Submission

Shared Task - Discourse Relation Parsing and Treebanking (DISRPT 2021)

In conjunction with: EMNLP 2021 and CODI 2021

Discourse Across Formalisms

This year we will hold the second iteration of a cross-formalism shared task covering three topics: discourse unit segmentation and discourse connective identification (repeated from 2019 with updated data) and a new task on discourse relation classification.

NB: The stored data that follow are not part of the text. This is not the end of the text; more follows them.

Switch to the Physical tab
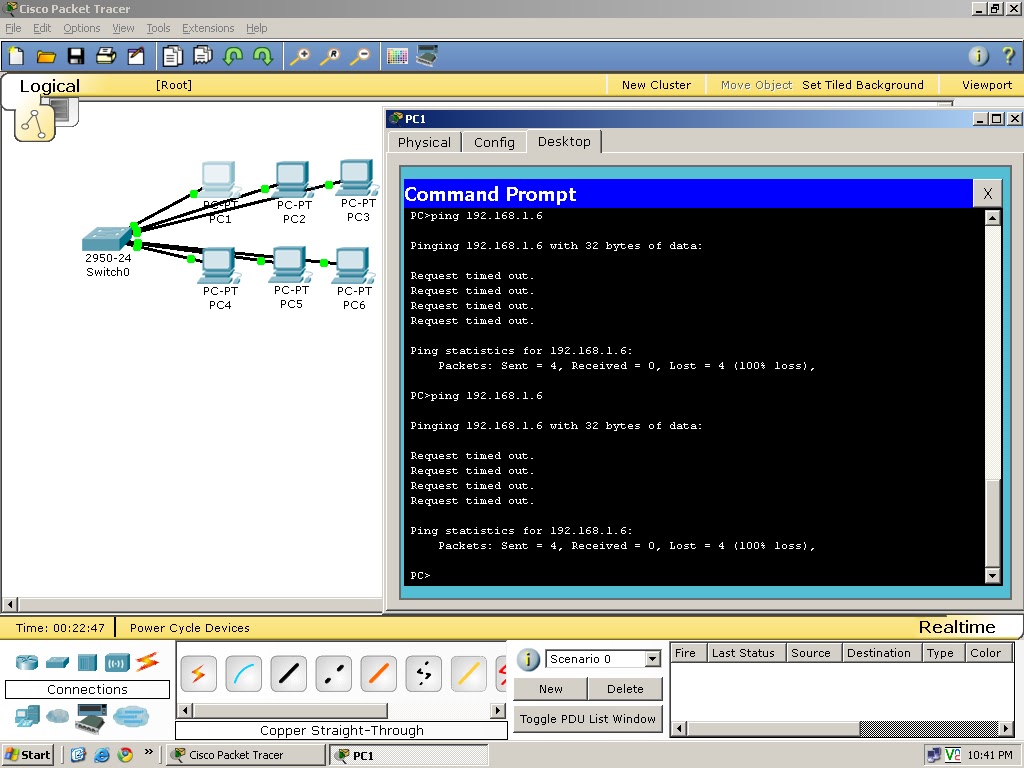The width and height of the screenshot is (1024, 768). (x=423, y=142)
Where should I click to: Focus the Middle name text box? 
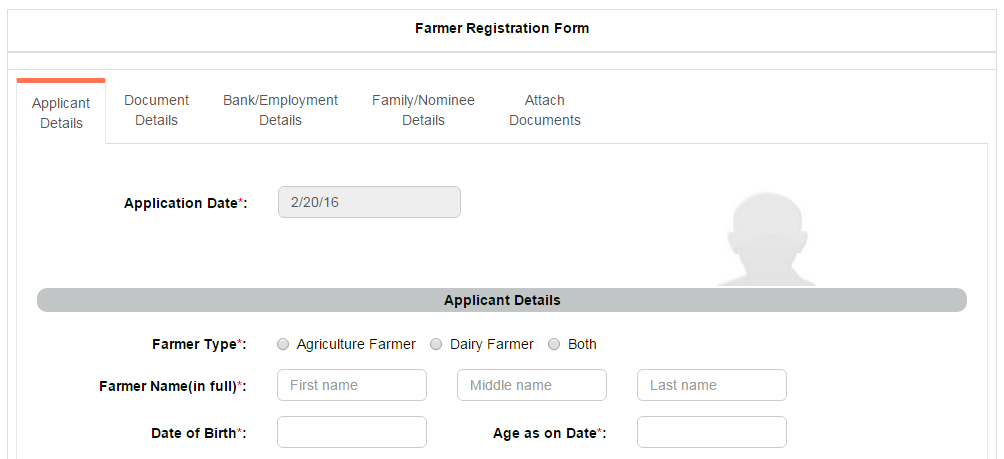pyautogui.click(x=531, y=385)
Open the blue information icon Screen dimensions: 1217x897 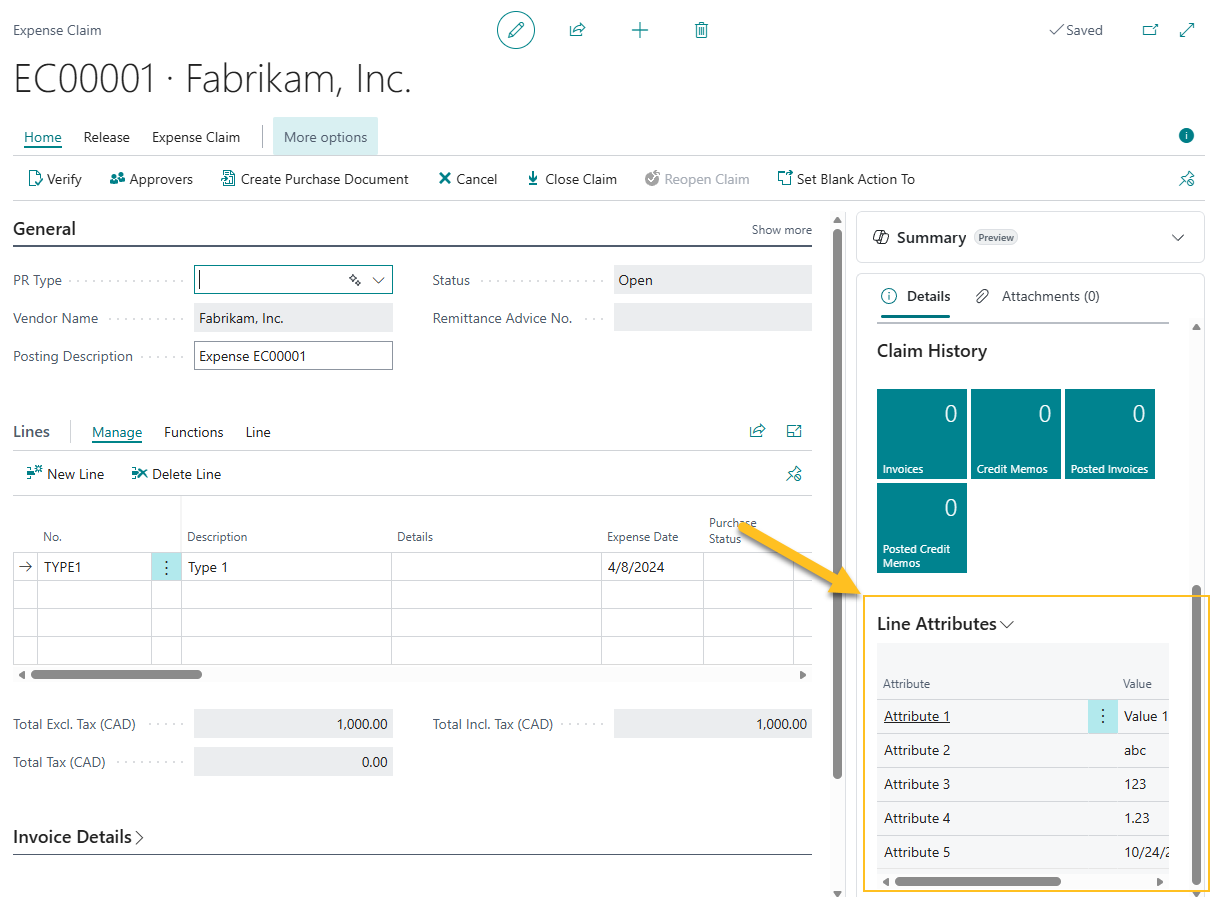click(1186, 135)
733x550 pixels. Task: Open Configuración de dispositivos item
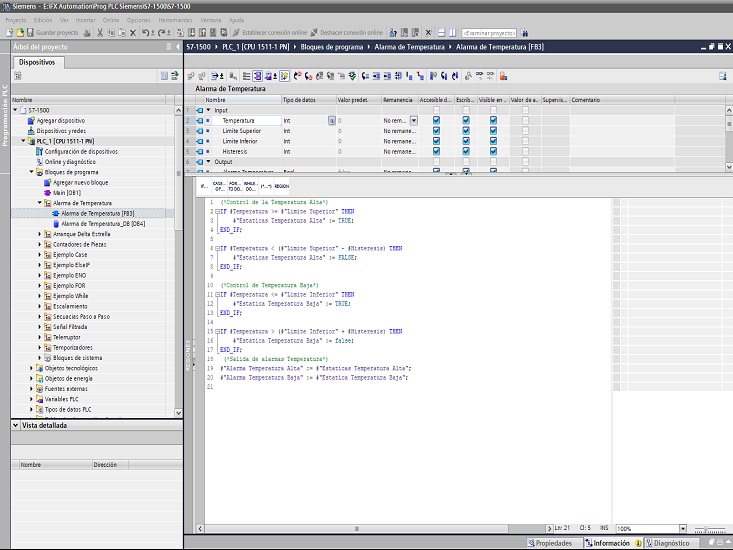click(80, 151)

Since all major discourse parsing frameworks imply a segmentation of texts into segments, learning segmentations for and from diverse resources is a promising area for converging methods and insights. We will provide training, development and test datasets from all available languages in Rhetorical Structure Theory (RST, Mann & Thompson 1988), Penn Discourse Treebank (PDTB, Miltsatsaki et al. 2004), and Segmented Discourse Representation Theory (SDRT, Asher & Lascarides 2003), using a uniform format. Because different corpora, languages, and frameworks use different guidelines, the shared task will promote the design of flexible methods for dealing with various guidelines, and will help to push forward the discussion of converging standards for discourse units. For datasets which have treebanks, we will evaluate in two different scenarios: with and without gold syntax.

We also propose the first iteration of a cross-formalism shared task on relation classification. Data is again converted from three distinct, but overlapping frameworks: RST, PDTB, and SDRT. The goal of the shared task is to bring together diverse strands of research on discourse relation identification, which are sometimes siloed separately due to differences between underlying data structures and assumptions of different frameworks. In order to enable approaches benefitting from multiple datasets created using distinct points of view, the task aims to find a command denominator in representing all available datasets in a uniform way, for the widest possible range of languages.

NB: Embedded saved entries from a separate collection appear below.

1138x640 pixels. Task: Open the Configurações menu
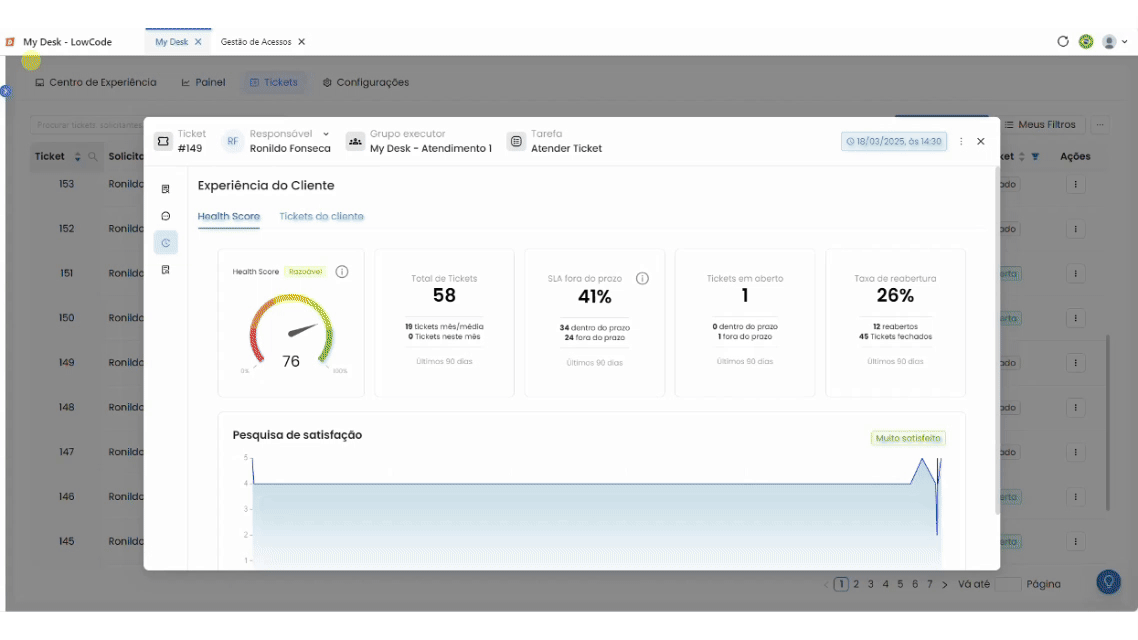[x=366, y=83]
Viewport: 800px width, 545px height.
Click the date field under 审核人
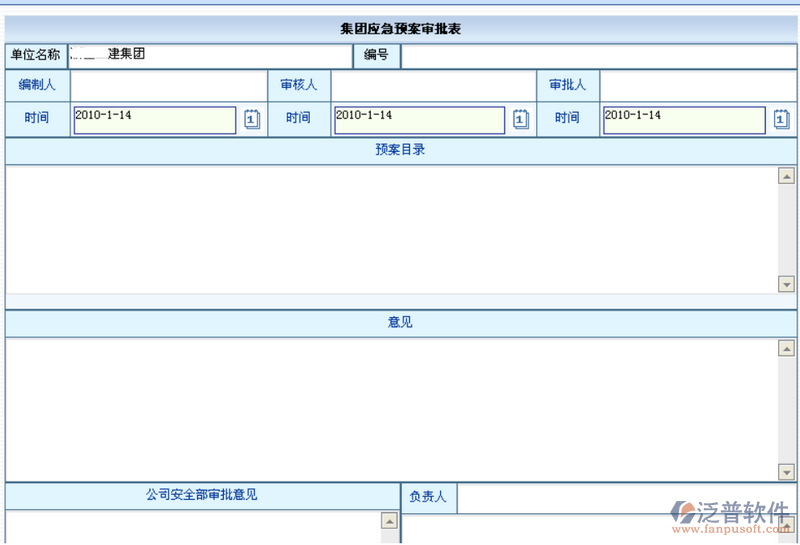point(419,120)
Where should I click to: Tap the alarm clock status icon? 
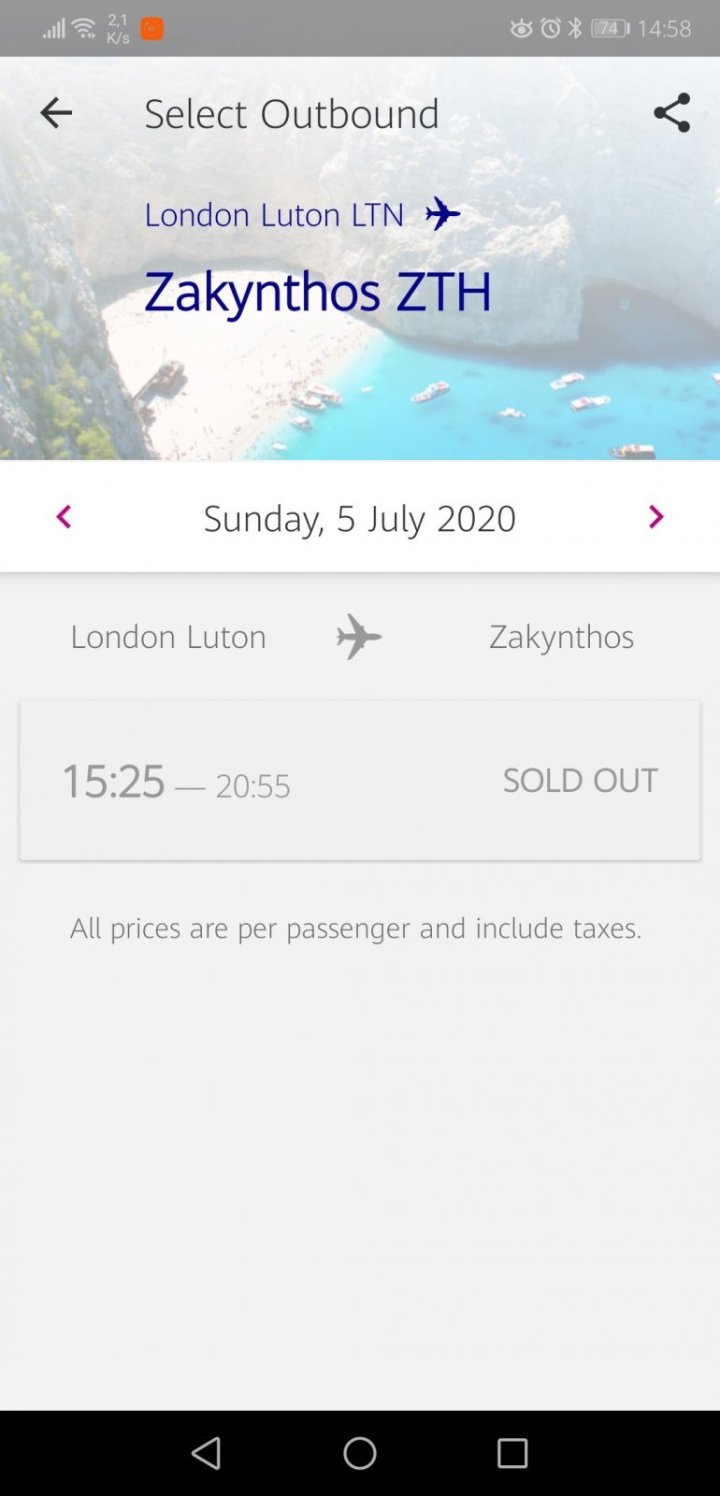point(551,29)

System and Paper Submission


We believe that evaluation and analysis are very important, and therefore we require all systems to be accompanied by a paper using the EMNLP template. Participants may submit full long papers (max. 8 pages + 1 after acceptance) until 5 August 2021. Submissions should be anonymised for double blind reviewing. All papers will be published in the Shared Task section of the proceedings of the CODI workshop. Workshop proceedings will be available online via the ACL Anthology.

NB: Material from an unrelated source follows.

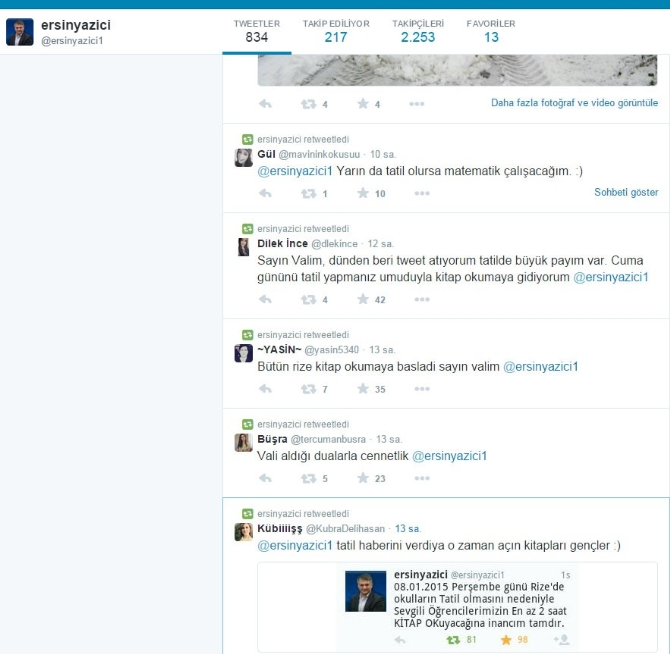The height and width of the screenshot is (654, 670).
Task: Toggle favorite on Dilek İnce's tweet
Action: [x=363, y=299]
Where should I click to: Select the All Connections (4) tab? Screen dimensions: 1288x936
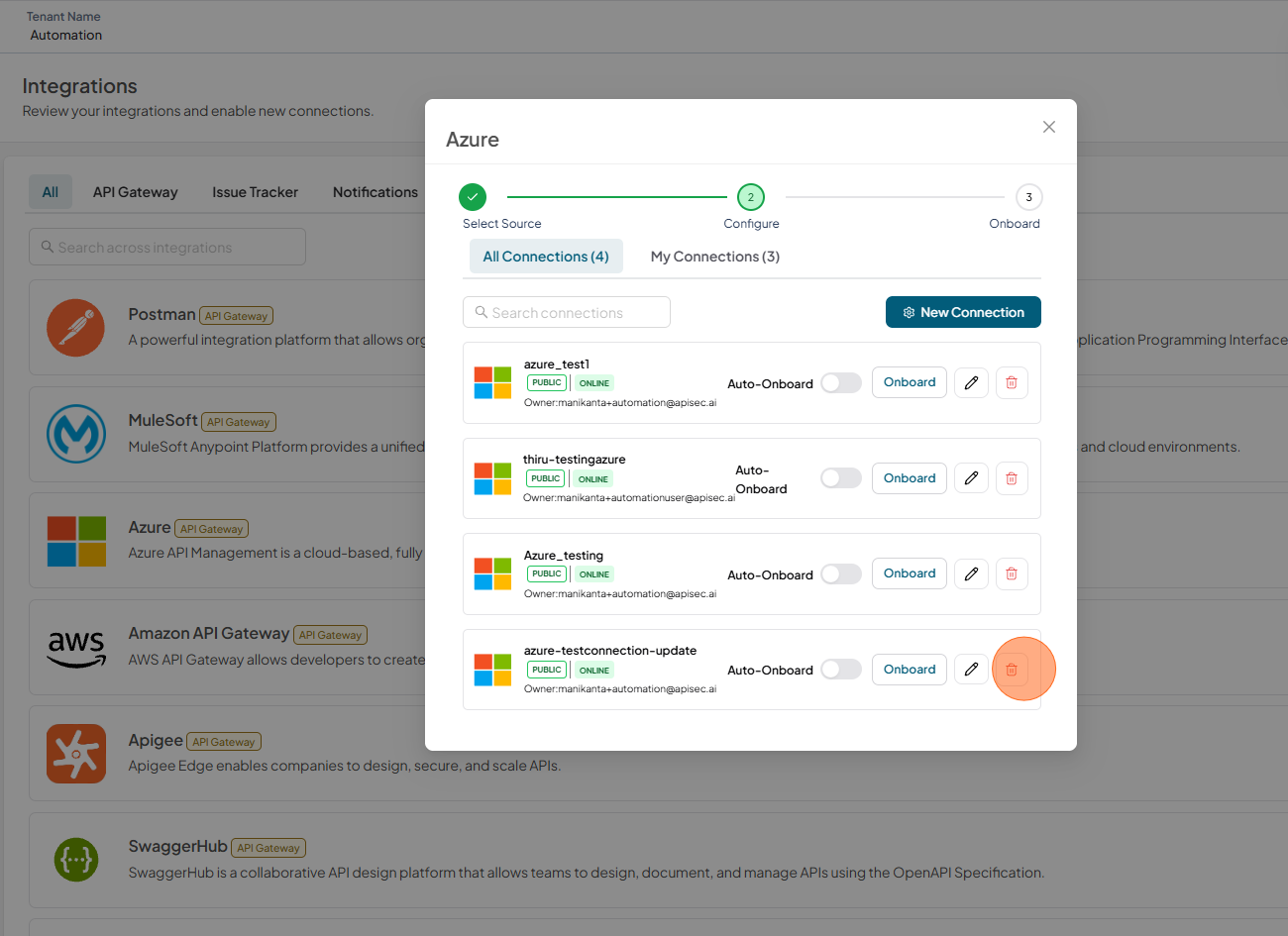click(x=546, y=257)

Submission website: https://www.softconf.com/emnlp2021/DISRPT/


In the interest of transparency, papers whose authors include shared task organizers or annotators of one of the included datasets, or both, must state so in a footnote in the final version of the paper.


During paper submission, authors will be asked to provide a link to their system, including all necessary resources which are not trivially available (for example, there is no need to provide pre-trained models available from huggingface, etc.). All systems must include code to retrain the system from scratch, so that evaluators can test aspects of the system’s performance and reproduce reported scores, as well as a detailed README file explaining how to train the system. Please note that system training and testing must be callable from the command line (so e.g. Jupyter notebooks do not meet this criterion). Systems which cannot be run in the evaluation phase will not be accepted.


Please make sure to use seeds to keep performance as reproducible as possible!